Buraya kadar yapılan açıklamalarla, insanlığın ekolojik sorunlarına ve özellikle
küresel ısınma ve küresel iklim değişimine ilişkin, 10 yıllık yapıcı ve yıkıcı davranış ve
tutumlar otaya konmaya çalışıldı. İnsanların yaşanabilir bir dünya için bu derece karşıt tutum
ve davranışlarını anlamak gerçekten güçtür. Birçok hükümetler, ekolojik afetlere ait
potansiyel tehlikeleri bir türlü görememekte veya görmek istememektedirler. Onun içinde
“ekonomik kâr ve yararları”, “ekolojik yaptırımlara” yeğlemektedirler. Kanaatımıza göre,
sadece kendi toplumlarının yararını göz önünde tutan bu ülkeler şu şekilde bir düşünce
içerisindedirler:
Eğer sera gazlarının salınımını azaltmak için fosil yakıtların kullanımına (özellikle
petrol) sınırlama getirilirse bu sanayi ile ilgili tüm sektörlerde bazı değişimler zorunlu hale
gelecektir. Bu da bazı harcamaların yayılmasını, dolayısıyla kârların düşmesi sonucunu
doğuracaktır. Ayrıca bu sanayi ülkelerinin dünya pazarlarındaki yerleri sarsılacaktır. Buna ek
olarak ekonomik büyüme hızı da düşecektir. İşsizlik de artabilecektir. ABD, Japonya,
Kanada, Avustralya ve Rusya gibi ülkeler genellikle bu tür düşünceler içinde olduklarından,
uzun yıllar Kyoto Protokolünü imzalamamışlardır. Bu da protokolün yürürlüğe girmesini
önlemiştir. Çünkü protokolde şöyle bir madde bulunmaktadır. “Kyoto Protokolü’nün bütün
dünyada yürürlüğe girebilmesi ve gerekli yükümlülüklerin yerine getirilmesine
başlanabilmesi için bu protokolün, 1990 yılı zararlı sera gazı salınımlarının % 55’inden
sorumlu olan en az 55 hükümet tarafından imzalanması gerekmektedir.”ABD, dünyada
üretilen zararlı sera gazlarının % 36’sını (bazı kaynaklara göre %24’ünü) üretmektedir. Rusya
için bu oran %18 dir. İşte bu iki ülke 2004 yılına kadar bu protokolü imzalamadığı için,
yukarıda açıklanan yürürlük maddesi gereğince, Kyoto Protokolü yürürlüğe giremedi. Ancak,
Rusya 2004 yılı Kasım ayında bu protokolü onaylayarak, protokolün yürürlüğe girmesinin
önündeki engelleri kaldırmış oldu. Gerekli işlemlerin tamamlanmasından sonra bu protokolün
2005 yılının 18 Şubat’ında yürürlüğe girmiş olduğunu iç ve dış basından öğrenmiş
bulunuyoruz.

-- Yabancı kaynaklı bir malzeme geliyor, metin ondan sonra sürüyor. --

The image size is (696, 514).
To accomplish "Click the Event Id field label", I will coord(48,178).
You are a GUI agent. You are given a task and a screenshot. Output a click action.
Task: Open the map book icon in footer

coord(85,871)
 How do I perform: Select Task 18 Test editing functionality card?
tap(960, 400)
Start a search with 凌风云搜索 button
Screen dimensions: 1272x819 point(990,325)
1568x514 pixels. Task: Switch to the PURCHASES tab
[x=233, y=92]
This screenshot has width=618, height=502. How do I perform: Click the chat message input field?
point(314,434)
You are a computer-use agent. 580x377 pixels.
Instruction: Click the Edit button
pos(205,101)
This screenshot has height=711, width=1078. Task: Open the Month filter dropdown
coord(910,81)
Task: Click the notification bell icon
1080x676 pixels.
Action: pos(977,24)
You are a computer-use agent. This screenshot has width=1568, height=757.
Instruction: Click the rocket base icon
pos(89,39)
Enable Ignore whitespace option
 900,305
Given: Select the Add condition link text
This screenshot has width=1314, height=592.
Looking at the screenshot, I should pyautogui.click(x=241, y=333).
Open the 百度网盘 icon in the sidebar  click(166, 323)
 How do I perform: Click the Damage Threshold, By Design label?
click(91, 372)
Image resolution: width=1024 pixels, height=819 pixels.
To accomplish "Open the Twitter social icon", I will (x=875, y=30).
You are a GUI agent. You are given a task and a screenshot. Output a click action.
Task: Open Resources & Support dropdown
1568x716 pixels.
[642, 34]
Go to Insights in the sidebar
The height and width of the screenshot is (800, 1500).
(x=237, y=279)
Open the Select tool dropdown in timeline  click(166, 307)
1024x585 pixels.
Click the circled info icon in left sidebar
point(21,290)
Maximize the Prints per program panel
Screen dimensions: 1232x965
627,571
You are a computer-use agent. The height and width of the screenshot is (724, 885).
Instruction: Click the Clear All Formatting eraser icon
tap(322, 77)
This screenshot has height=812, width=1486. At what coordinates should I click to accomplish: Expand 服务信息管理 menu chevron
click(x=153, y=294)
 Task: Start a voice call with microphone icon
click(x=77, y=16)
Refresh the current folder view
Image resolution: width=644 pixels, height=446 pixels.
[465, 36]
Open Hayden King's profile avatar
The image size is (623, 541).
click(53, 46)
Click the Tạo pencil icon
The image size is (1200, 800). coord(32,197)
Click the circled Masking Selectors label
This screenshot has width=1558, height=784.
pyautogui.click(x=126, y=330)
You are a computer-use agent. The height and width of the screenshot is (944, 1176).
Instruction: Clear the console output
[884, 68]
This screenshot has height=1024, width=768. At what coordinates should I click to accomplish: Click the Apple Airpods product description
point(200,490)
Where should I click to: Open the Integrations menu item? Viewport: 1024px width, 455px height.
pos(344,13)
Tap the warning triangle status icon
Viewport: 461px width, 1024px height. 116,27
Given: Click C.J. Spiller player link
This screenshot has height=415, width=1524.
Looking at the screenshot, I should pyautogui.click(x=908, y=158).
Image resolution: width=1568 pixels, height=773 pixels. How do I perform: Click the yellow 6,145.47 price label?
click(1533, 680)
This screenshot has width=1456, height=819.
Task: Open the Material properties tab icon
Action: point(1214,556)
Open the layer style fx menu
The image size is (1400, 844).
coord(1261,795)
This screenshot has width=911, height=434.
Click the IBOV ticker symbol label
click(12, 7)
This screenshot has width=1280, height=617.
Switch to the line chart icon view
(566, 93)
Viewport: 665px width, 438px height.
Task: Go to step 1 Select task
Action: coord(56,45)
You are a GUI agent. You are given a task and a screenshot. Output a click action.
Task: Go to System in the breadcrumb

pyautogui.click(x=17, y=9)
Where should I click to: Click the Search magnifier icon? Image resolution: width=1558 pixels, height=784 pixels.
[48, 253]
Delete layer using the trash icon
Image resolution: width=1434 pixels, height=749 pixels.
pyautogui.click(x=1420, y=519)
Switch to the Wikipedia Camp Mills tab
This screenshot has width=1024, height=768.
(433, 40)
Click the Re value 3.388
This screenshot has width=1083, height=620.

Böylece, bu konuda gelişmiş ve gelişmekte olan ülkelere farklı sorumluluklar
yükleyen bu protokole göre, zararlı sera gazları salınımının 2012 yılında %5,2 oranında
azaltılmasıyla, 1990 yılındaki sera gazları salınım düzeyine indirilmesini öngören anlaşma
yürürlüğe girmiş oldu. Ancak, bugün gelinen noktada artık, sera gazları salınımlarını
engellemenin yeterli olmadığı ve belli ölçüde küresel ısınmanın kaçınılmaz hale geldiği
belirtilmektedir. Bu gerçeği, BM İklim Değişikliği Hükümetlerarası Panel Başkanı Rajendra
Pachanri Ocak 2005’te şu şekilde dile getiriyordu. “İnsan ırkının yaşamını sürdürme kapasitesini riske atıyoruz.” Bu karamsarlığın nedeni olarak, dünyanın baş kirleticisi
ABD’nin Kyoto Protokolü’nü imzalamaması gösteriliyordu. Bu nedenle de Kyoto
Protokolü’nün etkili olmasının beklenemeyeceği kanaatı belirtiliyordu.

www.r10.net küresel ısınmaya hayır seo yarışması Savulun ben geliyorum.